● **CHALLENGE**:
Quote word for word the passage on foreign trade barriers below, between "- Technical barriers" and "may be offered).", inclusive.
— begin PAGE EXTRACT —
The Office of the U.S. Trade Representative (USTR) released on March 29, 2024, its annual National Trade Estimate Report on Foreign Trade Barriers (NTE Report) that addresses the status of foreign trade and investment barriers to U.S. exports worldwide. This is the U.S. government’s major annual report on the barriers to U.S. exports of goods and services, investment and electronic commerce that U.S. exporters and other businesses encounter globally. This year’s NTE Report covers significant foreign trade barriers in 59 markets.
The NTE Report notes that trade barriers “elude fixed definitions, but may be considered government measures that unduly impede the international exchange of goods and services.” This year, the NTE Report classifies foreign trade barriers in 14 categories:
- Import policies (e.g., tariffs and other import charges, quantitative restrictions, import licensing, customs barriers and shortcomings in trade facilitation, and other market access barriers).
- Technical barriers to trade (e.g., unnecessarily trade restrictive standards, conformity assessment procedures, or technical regulations, including unnecessary or discriminatory technical regulations or standards for telecommunications products).
- Sanitary and phytosanitary measures (e.g., trade restrictions implemented through unwarranted measures not based on scientific evidence).
- Government procurement (e.g., “buy national” policies and closed bidding).
- Intellectual property protection (e.g., inadequate patent, copyright, and trademark regimes and inadequate enforcement of intellectual property rights).
- Services barriers (e.g., prohibitions or restrictions on foreign participation in the market, discriminatory licensing requirements or regulatory standards, local presence requirements, and unreasonable restrictions on what services may be offered).
- Barriers to digital trade (e.g., barriers to cross-border data flows, including data localization requirements, discriminatory practices affecting trade in digital products, restrictions on the provision of internet-enabled services, and other restrictive technology requirements).
- Investment barriers (e.g., limitations on foreign equity participation and access to foreign government-funded research and development programs, local content requirements, technology transfer requirements and export performance requirements, and restrictions on repatriation of earnings, capital, fees and royalties).
— end PAGE EXTRACT —
— begin DATA SHOWN —
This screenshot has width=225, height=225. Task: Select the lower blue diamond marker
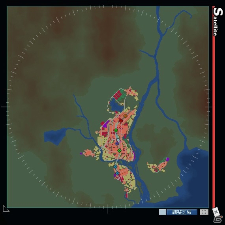117,173
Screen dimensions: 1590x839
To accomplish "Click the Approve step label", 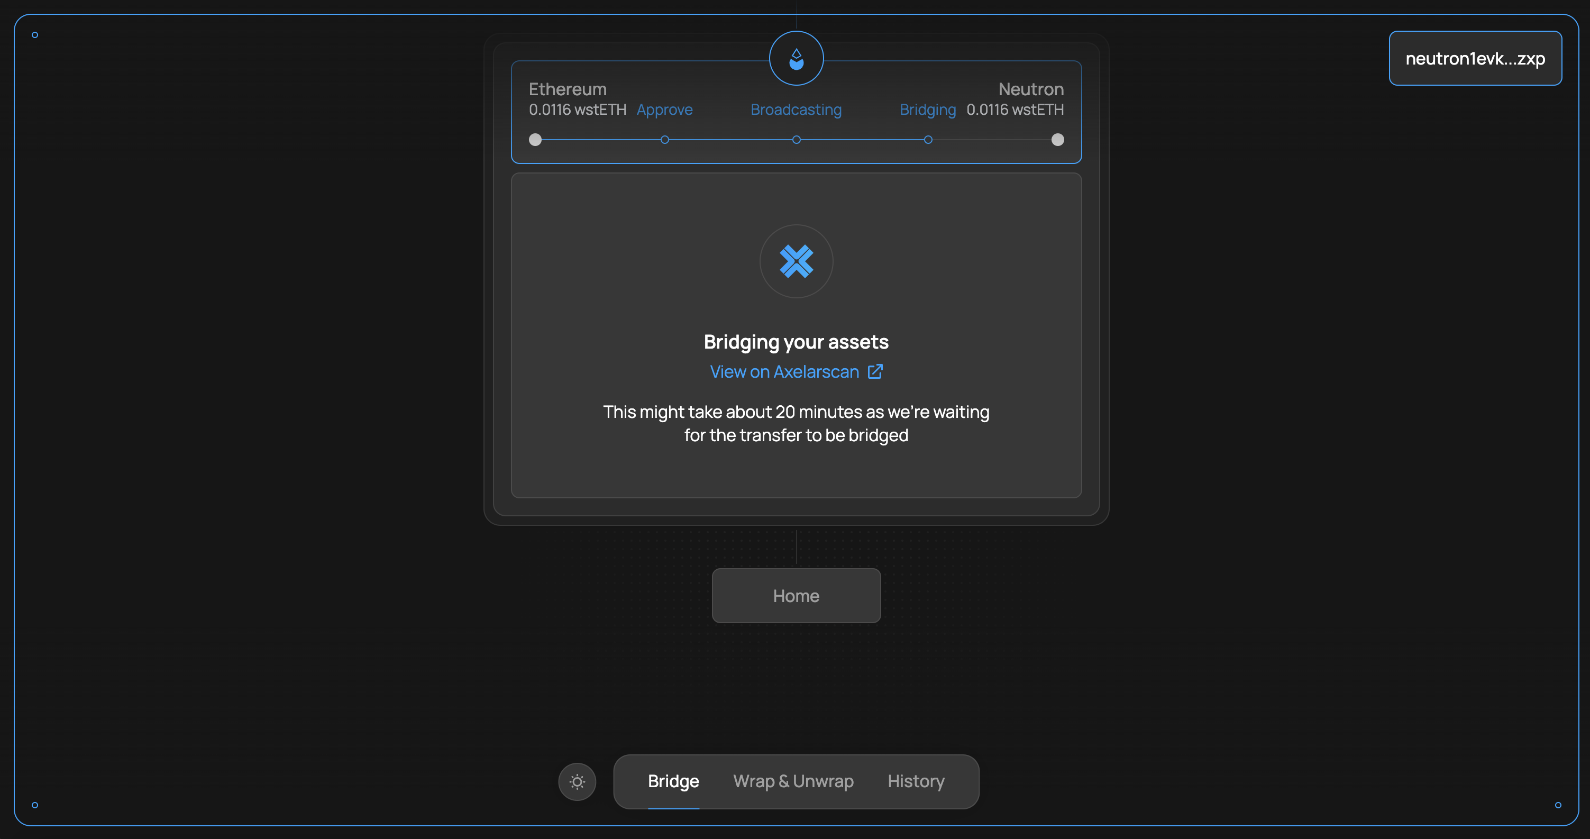I will pos(665,110).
— end DATA SHOWN —
● **TASK OUTPUT**:
- Technical barriers to trade (e.g., unnecessarily trade restrictive standards, conformity assessment procedures, or technical regulations, including unnecessary or discriminatory technical regulations or standards for telecommunications products).
- Sanitary and phytosanitary measures (e.g., trade restrictions implemented through unwarranted measures not based on scientific evidence).
- Government procurement (e.g., “buy national” policies and closed bidding).
- Intellectual property protection (e.g., inadequate patent, copyright, and trademark regimes and inadequate enforcement of intellectual property rights).
- Services barriers (e.g., prohibitions or restrictions on foreign participation in the market, discriminatory licensing requirements or regulatory standards, local presence requirements, and unreasonable restrictions on what services may be offered).